Going in the other direction, Iran's exports to Germany will include crude oil, agricultural products and increasingly petrochemicals produced in Iranian chemical factories, such as one 350 million-euro complex built by Germany's Linde, at Bandar Imam.
But German industrialists haven't been sitting and waiting for the final signing of a nuclear deal before reactivating German-Iranian business ties. Many mid-sized enterprises have been exploring prospective opportunities for months in the hope or anticipation that sanctions might be lifted.
German industry hopes to climb back up the ranks of the largest exporters to Iran over the next few years
"Airliners flying to Teheran have been full of German businesspeople for weeks or months," Tockuss said. "The mood has brightened considerably during the past year."
There was also a strong presence of German firms at the annual Inotex technology trade fair in Tehran in June.
The biggest German corporations have been less visibly active, according to Tockuss, in part because they're more subject to political pressures generated by the sanctions regime in Iran. They're now going to be positioning themselves to grab a share of Iranian markets.
"Realistically, I think bilateral trade could increase by as much as a factor of five over the next few years," Krenkler said. "But it depends on political developments. The end to the sanctions regime agreed today could still be reversed if things go badly."
As potential obstacles, he listed an upcoming vote in the US Congress and who the next American president is.
China's exports to Iran have increased in tandem to Germany's sanctions-driven reductions in exports to the country
New deals can't be made operational instantly, Krenkler said, because the administrative and technical infrastructure for financial transactions needs to be rebooted first.

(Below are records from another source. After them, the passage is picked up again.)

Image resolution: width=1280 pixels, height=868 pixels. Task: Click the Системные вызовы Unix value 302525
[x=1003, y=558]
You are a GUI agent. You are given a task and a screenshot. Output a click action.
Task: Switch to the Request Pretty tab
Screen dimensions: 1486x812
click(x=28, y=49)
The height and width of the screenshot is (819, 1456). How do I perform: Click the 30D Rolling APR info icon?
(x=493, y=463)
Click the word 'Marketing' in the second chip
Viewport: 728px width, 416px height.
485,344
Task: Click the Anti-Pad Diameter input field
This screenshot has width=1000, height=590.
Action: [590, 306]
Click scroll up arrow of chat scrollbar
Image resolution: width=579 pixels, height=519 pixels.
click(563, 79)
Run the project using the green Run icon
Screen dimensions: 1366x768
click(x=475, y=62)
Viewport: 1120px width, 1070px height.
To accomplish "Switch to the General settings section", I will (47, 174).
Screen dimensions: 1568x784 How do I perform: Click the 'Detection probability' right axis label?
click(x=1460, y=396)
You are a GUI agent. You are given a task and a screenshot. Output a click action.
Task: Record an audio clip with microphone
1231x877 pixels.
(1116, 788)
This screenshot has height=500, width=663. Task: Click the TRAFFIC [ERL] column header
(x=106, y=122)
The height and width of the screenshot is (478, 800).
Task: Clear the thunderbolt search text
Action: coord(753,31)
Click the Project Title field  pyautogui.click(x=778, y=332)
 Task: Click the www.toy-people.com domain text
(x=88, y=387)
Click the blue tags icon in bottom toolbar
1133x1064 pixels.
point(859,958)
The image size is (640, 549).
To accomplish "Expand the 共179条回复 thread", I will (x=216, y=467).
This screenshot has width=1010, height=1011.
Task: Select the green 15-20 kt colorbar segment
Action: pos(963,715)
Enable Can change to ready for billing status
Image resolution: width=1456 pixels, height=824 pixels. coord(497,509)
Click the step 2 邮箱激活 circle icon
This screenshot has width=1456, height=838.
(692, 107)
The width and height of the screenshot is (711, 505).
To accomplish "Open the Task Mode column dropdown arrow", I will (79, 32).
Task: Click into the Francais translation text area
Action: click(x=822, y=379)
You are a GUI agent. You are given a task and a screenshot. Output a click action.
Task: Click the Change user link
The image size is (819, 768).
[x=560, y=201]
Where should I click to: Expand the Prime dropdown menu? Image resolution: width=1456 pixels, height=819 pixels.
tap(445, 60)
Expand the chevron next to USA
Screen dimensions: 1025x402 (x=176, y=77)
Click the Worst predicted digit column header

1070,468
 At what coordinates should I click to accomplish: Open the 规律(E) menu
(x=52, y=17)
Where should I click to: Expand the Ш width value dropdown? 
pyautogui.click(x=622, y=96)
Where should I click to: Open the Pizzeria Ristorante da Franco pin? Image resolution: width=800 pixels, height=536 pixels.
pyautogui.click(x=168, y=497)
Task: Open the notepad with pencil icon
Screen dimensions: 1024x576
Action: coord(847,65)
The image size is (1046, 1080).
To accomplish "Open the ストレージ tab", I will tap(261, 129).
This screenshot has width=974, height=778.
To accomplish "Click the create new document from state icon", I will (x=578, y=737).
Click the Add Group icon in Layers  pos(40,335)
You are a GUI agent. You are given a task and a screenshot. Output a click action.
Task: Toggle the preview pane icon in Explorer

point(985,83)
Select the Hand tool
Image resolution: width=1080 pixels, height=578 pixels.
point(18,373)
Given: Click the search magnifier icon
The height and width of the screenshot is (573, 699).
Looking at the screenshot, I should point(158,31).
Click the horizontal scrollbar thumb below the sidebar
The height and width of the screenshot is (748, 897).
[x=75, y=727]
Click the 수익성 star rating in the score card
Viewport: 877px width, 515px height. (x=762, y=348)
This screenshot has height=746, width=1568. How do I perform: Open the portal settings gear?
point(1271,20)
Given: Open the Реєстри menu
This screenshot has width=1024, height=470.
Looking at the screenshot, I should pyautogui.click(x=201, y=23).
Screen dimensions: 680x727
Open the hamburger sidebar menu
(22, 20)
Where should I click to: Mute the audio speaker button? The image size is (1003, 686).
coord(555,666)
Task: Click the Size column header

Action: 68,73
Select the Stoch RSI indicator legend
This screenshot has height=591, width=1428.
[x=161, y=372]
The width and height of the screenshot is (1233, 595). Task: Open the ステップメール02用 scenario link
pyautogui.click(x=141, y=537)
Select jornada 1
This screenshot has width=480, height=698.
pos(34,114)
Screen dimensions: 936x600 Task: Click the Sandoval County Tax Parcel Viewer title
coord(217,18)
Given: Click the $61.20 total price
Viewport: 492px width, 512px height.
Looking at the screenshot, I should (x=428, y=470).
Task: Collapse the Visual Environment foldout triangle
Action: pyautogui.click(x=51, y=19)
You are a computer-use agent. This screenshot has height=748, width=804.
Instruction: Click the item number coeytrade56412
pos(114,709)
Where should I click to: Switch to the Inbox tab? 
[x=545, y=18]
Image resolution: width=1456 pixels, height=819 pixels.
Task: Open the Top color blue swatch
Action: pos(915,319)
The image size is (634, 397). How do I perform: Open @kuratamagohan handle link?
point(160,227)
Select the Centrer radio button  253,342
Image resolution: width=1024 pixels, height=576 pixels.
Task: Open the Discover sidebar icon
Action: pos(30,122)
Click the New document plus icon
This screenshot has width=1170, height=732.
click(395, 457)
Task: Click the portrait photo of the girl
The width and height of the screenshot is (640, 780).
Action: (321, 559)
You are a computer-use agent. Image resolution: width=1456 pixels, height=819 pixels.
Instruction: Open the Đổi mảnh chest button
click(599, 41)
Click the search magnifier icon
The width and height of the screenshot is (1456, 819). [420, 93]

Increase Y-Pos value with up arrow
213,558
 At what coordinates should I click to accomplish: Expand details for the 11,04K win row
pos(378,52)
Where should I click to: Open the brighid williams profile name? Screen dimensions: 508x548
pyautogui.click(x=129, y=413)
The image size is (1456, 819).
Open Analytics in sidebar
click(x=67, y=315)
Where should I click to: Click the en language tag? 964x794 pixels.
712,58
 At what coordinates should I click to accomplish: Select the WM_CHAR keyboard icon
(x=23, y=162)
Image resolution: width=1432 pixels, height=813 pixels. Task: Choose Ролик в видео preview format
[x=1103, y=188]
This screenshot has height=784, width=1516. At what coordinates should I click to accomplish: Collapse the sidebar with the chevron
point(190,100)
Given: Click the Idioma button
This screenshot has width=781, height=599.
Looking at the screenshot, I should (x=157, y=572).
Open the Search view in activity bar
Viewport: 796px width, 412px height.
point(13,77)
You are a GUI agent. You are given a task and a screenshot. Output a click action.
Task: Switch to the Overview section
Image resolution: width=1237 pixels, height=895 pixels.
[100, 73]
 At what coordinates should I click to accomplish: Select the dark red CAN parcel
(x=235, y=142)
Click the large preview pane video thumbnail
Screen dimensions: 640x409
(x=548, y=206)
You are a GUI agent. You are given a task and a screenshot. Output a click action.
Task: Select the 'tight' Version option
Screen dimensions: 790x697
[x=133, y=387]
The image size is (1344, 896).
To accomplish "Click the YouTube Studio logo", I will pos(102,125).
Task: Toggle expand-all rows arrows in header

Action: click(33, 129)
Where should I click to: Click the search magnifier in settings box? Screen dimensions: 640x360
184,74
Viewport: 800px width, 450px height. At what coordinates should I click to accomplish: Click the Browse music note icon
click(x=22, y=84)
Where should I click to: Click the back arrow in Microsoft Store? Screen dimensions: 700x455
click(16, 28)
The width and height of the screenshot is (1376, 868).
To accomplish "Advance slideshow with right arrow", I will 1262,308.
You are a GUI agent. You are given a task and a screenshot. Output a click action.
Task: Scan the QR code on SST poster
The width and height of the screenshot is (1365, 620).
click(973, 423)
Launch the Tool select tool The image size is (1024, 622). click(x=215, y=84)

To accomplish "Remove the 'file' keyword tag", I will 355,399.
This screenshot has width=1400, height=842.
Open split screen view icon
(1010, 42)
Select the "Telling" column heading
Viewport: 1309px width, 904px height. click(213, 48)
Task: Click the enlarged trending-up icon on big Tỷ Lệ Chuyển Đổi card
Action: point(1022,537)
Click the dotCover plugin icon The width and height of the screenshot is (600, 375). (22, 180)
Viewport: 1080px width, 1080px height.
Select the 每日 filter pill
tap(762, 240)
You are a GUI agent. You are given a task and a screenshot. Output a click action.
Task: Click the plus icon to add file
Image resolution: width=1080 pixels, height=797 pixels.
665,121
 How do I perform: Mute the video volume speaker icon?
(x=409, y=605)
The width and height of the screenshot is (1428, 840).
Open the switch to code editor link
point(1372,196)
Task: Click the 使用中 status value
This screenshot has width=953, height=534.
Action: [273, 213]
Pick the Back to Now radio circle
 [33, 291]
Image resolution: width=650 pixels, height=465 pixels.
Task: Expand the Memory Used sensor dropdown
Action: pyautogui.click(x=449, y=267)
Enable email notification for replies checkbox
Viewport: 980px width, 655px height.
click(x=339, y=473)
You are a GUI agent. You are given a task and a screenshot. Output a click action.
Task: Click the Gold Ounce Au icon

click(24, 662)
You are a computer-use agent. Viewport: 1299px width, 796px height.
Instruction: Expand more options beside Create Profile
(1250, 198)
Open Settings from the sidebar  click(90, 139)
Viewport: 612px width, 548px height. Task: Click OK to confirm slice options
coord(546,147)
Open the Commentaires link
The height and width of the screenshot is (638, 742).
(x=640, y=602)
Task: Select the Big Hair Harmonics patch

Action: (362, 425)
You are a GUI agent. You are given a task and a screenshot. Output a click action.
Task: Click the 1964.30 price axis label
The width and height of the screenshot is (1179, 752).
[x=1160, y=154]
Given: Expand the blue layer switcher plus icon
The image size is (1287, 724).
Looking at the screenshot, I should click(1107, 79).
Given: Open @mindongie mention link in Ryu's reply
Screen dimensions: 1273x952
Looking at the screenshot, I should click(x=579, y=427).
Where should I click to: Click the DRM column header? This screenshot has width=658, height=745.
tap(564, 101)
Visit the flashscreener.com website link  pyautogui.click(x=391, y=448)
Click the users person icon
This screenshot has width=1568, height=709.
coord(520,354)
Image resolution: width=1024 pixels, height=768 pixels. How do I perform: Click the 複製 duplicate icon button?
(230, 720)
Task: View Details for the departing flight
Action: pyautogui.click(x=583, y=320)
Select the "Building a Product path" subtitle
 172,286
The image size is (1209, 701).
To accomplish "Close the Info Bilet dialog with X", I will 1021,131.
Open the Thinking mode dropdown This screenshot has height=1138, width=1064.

He sees a planning horizon of six to nine months for projects to gear up.
That means trade volume won't really take off until 2016.
In recent years, Iranians have done a lot of business with Chinese firms because relationships with European and American firms were blocked by Western sanctions. However, both Tockus and Krenkler said that doesn't present a long-term threat to German market share.
"Iranians prefer doing business wth Europeans rather than Asians, and within that, Germans have a specially favored status," Krenkler said.
In part that's because of Germany's reputation for making durable, high-quality machines. But it goes beyond purely pragmatic considerations.
Iranians feel they have more in common culturally with Europe than with eastern Asia, and they have long-standing cultural, business and personal ties to Germany. Historically, German engineers built Iran's railways and bridges back in the 1920s.
"Quite a few Iranian engineers were educated in Germany," Krenkler said.
After the Iranian revolution in 1979, many members of the country's educated elite fled to Germany.
"German writers and philosophers like Goethe, Habermas, Nietzsche are much-read by Iranian intellectuals," Krenkler said. "There's a deep well of cultural respect."